In what has been described as the latest incident of “cancel culture” at British Universities, Worcester College acknowledged the "distress" that it had caused students by hosting a Christian Concern training camp, and vowed to use the profits for "diversity initiatives".
The move comes just months after David Isaac took over as the Provost of the college from his role as chair of the Equality and Human Rights Commission (EHRC).
He was previously chairman of LGBT charity Stonewall.
During his time at the helm of the EHRC, it released guidelines for universities and student unions in order to protect freedom of expression amid growing criticism of no-platforming decisions.
Mr Isaac also wrote a blog, Freedom of Speech in Education, in which he set out “core principles”, including “that decisions about speakers and events should seek to promote and protect the right to freedom of expression”.
It is understood that he personally ordered an investigation into the conference after receiving a complaint from the president of a student union.
Christian Concern held its annual week-long Wilberforce Academy at the beginning of September, whilst Worcester College was closed for the summer break.
The evangelical campaign group says that more than 100 young people were “very warmly welcomed, including by the Provost, received many compliments from the staff, and were not aware of any complaints or concerns”.
Christian Concern has previously been accused of transphobia and homophobia and its members have protested outside abortion clinics.
The 'nature of Islam'
Students are understood to have complained that the curriculum for the residential camp was Islamophobic as it included a discussion on the “nature of Islam” and that speakers were pro-conversion therapy.
In response to the criticism, Worcester College told students that they “deeply regret the distress caused” and were “not aware of the speaker list or programme content in advance”.
They have promised to carry out an “urgent review” of their booking process.
Profits put towards 'equality, diversity, and inclusivity initiatives'
After discussion with student groups they said that they would use the profits from hosting the Wilberforce Academy to fund “dedicated equality, diversity, and inclusivity initiatives”.
“We acknowledge that this was a serious failure that has caused significant distress, and we apologise unreservedly to all those who have been affected,” the spokesman added in a statement to student newspaper The Tab on Tuesday.
The Wilberforce Academy has been held at Oxbridge Colleges for the past 11 years.
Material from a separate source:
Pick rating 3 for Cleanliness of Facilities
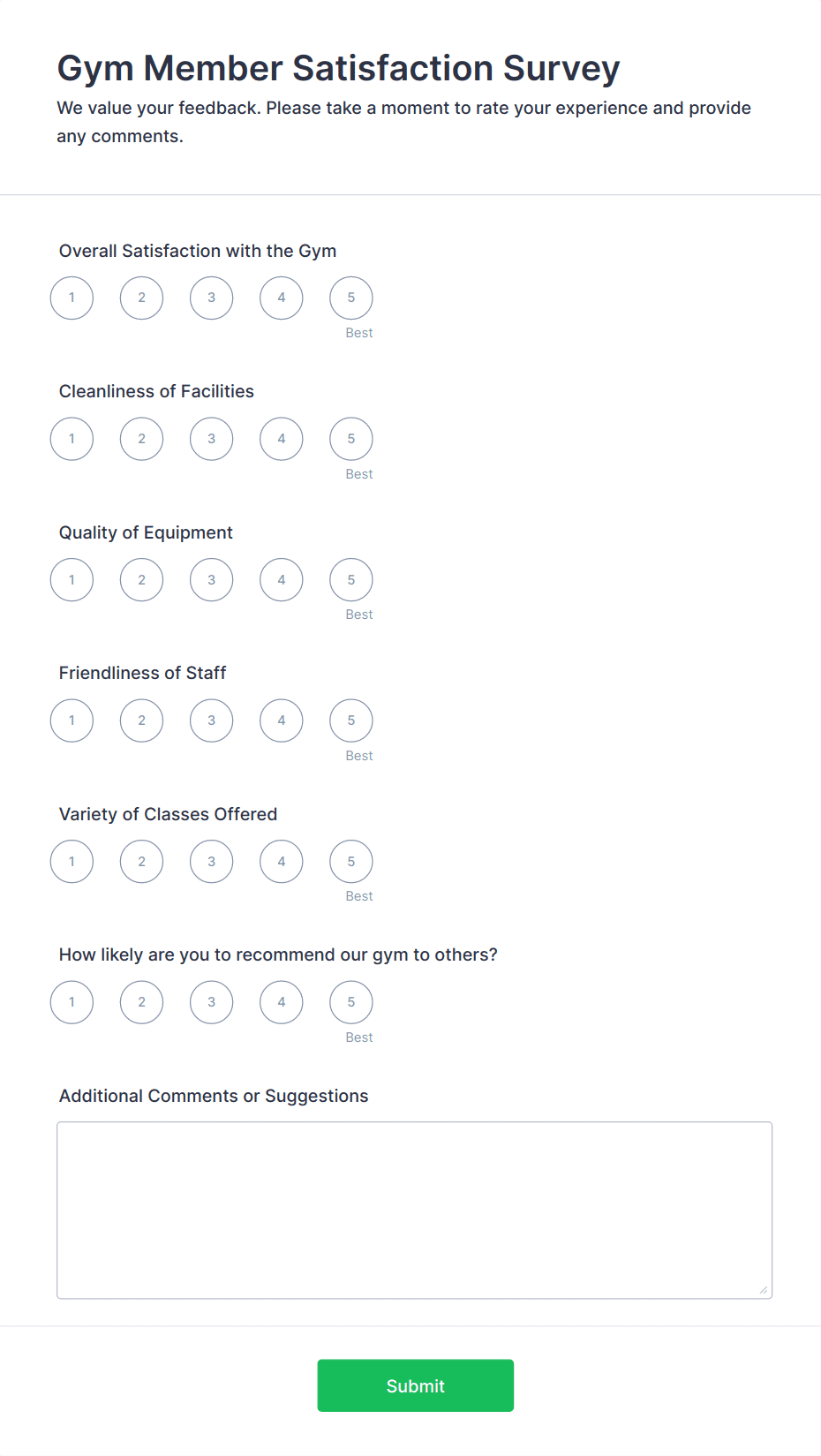The width and height of the screenshot is (821, 1456). [x=211, y=438]
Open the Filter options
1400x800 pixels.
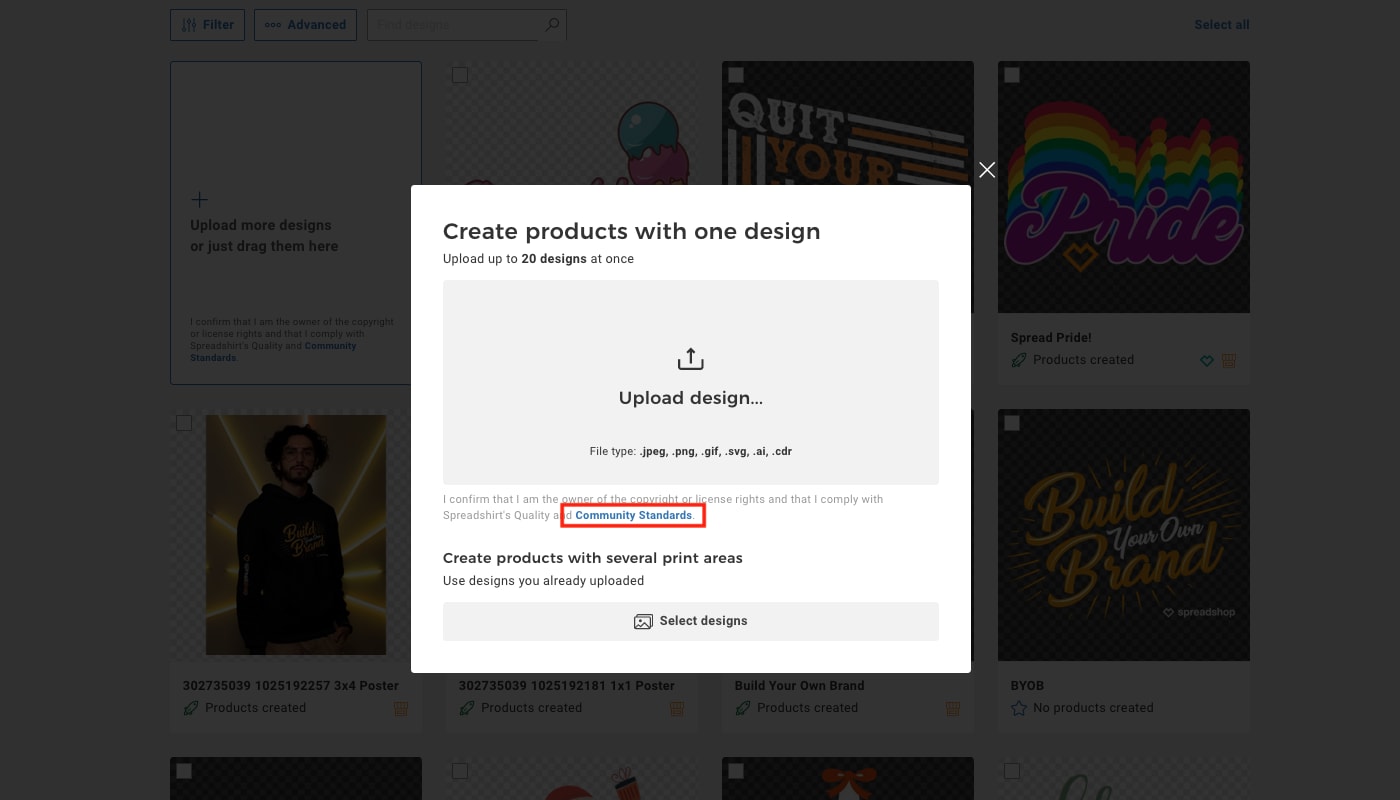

It is not the first time that it has caused controversy and in 2013 Trinity College also apologised for hosting the camp.
Andrea Minichiello Williams, chief executive of Christian Concern, said: “It seems that cancel culture has once again demonstrated the power of its grip in one of our top universities, fuelled by a small group of activists who won't tolerate any view that departs from their own narrow ideology.
“That a college now led by someone who has so often claimed to be a defender of freedom of expression in higher education is rumoured to have capitulated to this aggressive movement is even more concerning.”
She said that they were seeking clarity over the apology, which has not been communicated to them directly by the college.
No event cancelled
A spokesman for the college told The Telegraph: “Worcester College is committed to the protection of freedom of speech. Our apology to students did not impact on this right and no event was cancelled”.
The self-styled “People’s Republic of Worcester College” has previously made headlines for its left-wing stance and was until July led by Prof Kate Tunstall, or “Red Kate” as she is called by fellow dons.
As interim provost, she joined a boycott of Oriel College over their decision to keep a controversial statue of Cecil Rhodes, attempted to abolish the traditions of grace before meals and standing for dons, and installed a multi-faith prayer room as an alternative to chapel.